(Your goal): Set down only the lines from the one containing "This screenshot has width=524, height=384." through the final line of the entries below, exactly as they stand, with no pictures.

[[ Supplied material open ]]

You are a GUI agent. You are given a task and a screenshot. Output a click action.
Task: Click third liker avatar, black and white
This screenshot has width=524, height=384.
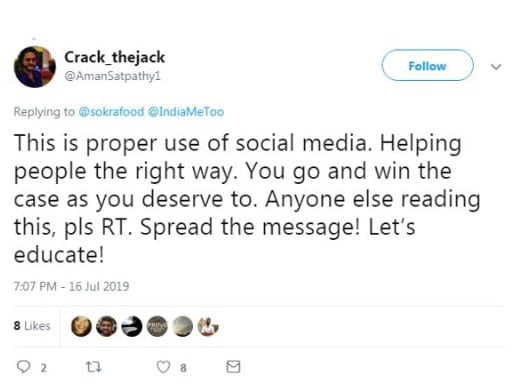[132, 326]
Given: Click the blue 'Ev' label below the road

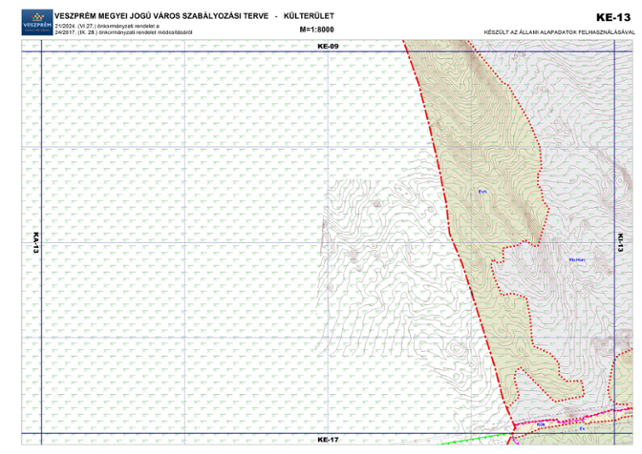Looking at the screenshot, I should coord(582,429).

[[ Supplied material closed ]]

(Exercise solution):
This screenshot has width=524, height=384.
[132, 326]
Given: Click the blue 'Ev' label below the road

Looking at the screenshot, I should coord(582,429).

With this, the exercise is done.